Requirement: Beginning with the first line of the entries below, quote each line until you reach and include the line with "You are a computer-use agent. This".

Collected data
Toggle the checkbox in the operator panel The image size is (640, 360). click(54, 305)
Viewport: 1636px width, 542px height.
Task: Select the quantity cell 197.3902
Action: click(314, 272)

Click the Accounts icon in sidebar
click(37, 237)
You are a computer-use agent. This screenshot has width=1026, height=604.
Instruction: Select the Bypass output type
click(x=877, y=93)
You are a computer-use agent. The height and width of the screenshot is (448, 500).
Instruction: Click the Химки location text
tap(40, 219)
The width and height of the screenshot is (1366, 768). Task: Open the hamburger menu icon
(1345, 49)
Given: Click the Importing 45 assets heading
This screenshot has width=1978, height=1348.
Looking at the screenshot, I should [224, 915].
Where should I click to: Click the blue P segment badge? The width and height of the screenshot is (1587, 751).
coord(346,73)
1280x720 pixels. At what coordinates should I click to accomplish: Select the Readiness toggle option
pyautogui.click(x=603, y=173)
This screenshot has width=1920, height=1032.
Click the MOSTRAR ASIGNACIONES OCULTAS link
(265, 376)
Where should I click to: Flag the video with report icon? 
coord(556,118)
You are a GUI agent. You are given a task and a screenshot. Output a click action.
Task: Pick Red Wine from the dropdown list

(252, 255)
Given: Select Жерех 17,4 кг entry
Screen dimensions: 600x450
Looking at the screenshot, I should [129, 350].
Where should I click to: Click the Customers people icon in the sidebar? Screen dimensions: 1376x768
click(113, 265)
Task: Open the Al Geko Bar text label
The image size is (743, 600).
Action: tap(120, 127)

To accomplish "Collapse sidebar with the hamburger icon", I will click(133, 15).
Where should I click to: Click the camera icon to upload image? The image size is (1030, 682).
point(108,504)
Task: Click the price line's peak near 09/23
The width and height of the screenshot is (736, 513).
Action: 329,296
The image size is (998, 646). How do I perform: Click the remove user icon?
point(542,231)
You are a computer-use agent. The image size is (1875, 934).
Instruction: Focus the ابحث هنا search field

Response area:
Toggle the checkbox in the operator panel The image size is (640, 360). click(54, 305)
Viewport: 1636px width, 542px height.
Task: Select the quantity cell 197.3902
Action: click(314, 272)

Click the Accounts icon in sidebar
click(37, 237)
You are a computer-use agent. This screenshot has width=1026, height=604.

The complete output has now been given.